== ACTIVITY ==
What you return must match the listing word for word.

::: DATASET EXTRACT :::

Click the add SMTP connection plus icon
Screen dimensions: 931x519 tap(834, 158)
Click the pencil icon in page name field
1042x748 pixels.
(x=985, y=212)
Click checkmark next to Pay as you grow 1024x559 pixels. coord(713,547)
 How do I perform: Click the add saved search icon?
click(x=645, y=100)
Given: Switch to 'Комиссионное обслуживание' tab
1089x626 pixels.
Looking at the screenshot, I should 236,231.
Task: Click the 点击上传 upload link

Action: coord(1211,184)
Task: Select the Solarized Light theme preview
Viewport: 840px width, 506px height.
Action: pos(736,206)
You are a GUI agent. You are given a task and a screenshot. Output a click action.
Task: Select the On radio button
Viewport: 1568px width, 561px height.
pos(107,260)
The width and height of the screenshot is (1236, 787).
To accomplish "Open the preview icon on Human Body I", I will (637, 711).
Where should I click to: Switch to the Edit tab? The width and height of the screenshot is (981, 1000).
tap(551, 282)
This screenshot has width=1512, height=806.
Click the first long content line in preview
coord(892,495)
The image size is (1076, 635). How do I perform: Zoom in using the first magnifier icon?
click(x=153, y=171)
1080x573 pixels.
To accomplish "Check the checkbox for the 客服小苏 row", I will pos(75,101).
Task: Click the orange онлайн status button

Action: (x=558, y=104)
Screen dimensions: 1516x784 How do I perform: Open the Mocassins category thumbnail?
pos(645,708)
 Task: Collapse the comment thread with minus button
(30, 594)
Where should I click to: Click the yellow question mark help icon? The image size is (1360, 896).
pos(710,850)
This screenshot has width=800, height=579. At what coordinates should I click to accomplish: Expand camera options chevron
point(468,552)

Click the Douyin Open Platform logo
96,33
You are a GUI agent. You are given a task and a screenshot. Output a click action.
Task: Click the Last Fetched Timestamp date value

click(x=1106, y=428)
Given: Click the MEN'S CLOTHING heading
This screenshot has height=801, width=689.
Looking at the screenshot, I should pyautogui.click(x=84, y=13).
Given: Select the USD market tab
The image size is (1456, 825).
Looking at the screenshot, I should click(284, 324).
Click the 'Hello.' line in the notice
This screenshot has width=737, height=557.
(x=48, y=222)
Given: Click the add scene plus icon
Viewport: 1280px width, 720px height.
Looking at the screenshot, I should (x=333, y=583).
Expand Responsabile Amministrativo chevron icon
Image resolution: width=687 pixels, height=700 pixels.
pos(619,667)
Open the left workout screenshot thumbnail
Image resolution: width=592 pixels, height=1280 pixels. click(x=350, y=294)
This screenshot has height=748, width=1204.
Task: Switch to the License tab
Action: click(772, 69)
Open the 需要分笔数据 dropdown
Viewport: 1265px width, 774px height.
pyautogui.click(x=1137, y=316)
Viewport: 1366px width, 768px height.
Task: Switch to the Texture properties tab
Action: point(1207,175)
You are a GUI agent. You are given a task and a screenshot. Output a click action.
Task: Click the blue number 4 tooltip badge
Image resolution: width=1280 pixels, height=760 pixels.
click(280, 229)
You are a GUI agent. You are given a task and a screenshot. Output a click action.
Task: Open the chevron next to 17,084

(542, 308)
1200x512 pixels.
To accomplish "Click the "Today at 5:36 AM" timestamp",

:::

== REPLY ==
Click the add SMTP connection plus icon
Screen dimensions: 931x519 tap(834, 158)
Click the pencil icon in page name field
1042x748 pixels.
(x=985, y=212)
Click checkmark next to Pay as you grow 1024x559 pixels. coord(713,547)
 How do I perform: Click the add saved search icon?
click(x=645, y=100)
Given: Switch to 'Комиссионное обслуживание' tab
1089x626 pixels.
Looking at the screenshot, I should 236,231.
Task: Click the 点击上传 upload link

Action: coord(1211,184)
Task: Select the Solarized Light theme preview
Viewport: 840px width, 506px height.
Action: pos(736,206)
You are a GUI agent. You are given a task and a screenshot. Output a click action.
Task: Select the On radio button
Viewport: 1568px width, 561px height.
pos(107,260)
The width and height of the screenshot is (1236, 787).
To accomplish "Open the preview icon on Human Body I", I will (637, 711).
Where should I click to: Switch to the Edit tab? The width and height of the screenshot is (981, 1000).
tap(551, 282)
This screenshot has width=1512, height=806.
Click the first long content line in preview
coord(892,495)
The image size is (1076, 635). How do I perform: Zoom in using the first magnifier icon?
click(x=153, y=171)
1080x573 pixels.
To accomplish "Check the checkbox for the 客服小苏 row", I will pos(75,101).
Task: Click the orange онлайн status button

Action: (x=558, y=104)
Screen dimensions: 1516x784 How do I perform: Open the Mocassins category thumbnail?
pos(645,708)
 Task: Collapse the comment thread with minus button
(30, 594)
Where should I click to: Click the yellow question mark help icon? The image size is (1360, 896).
pos(710,850)
This screenshot has width=800, height=579. At what coordinates should I click to accomplish: Expand camera options chevron
point(468,552)

Click the Douyin Open Platform logo
96,33
You are a GUI agent. You are given a task and a screenshot. Output a click action.
Task: Click the Last Fetched Timestamp date value

click(x=1106, y=428)
Given: Click the MEN'S CLOTHING heading
This screenshot has height=801, width=689.
Looking at the screenshot, I should pyautogui.click(x=84, y=13).
Given: Select the USD market tab
The image size is (1456, 825).
Looking at the screenshot, I should click(284, 324).
Click the 'Hello.' line in the notice
This screenshot has width=737, height=557.
(x=48, y=222)
Given: Click the add scene plus icon
Viewport: 1280px width, 720px height.
Looking at the screenshot, I should (x=333, y=583).
Expand Responsabile Amministrativo chevron icon
Image resolution: width=687 pixels, height=700 pixels.
pos(619,667)
Open the left workout screenshot thumbnail
Image resolution: width=592 pixels, height=1280 pixels. click(x=350, y=294)
This screenshot has height=748, width=1204.
Task: Switch to the License tab
Action: click(772, 69)
Open the 需要分笔数据 dropdown
Viewport: 1265px width, 774px height.
pyautogui.click(x=1137, y=316)
Viewport: 1366px width, 768px height.
Task: Switch to the Texture properties tab
Action: point(1207,175)
You are a GUI agent. You are given a task and a screenshot. Output a click action.
Task: Click the blue number 4 tooltip badge
Image resolution: width=1280 pixels, height=760 pixels.
click(280, 229)
You are a GUI agent. You are given a task and a screenshot. Output a click action.
Task: Open the chevron next to 17,084

(542, 308)
1200x512 pixels.
To accomplish "Click the "Today at 5:36 AM" timestamp",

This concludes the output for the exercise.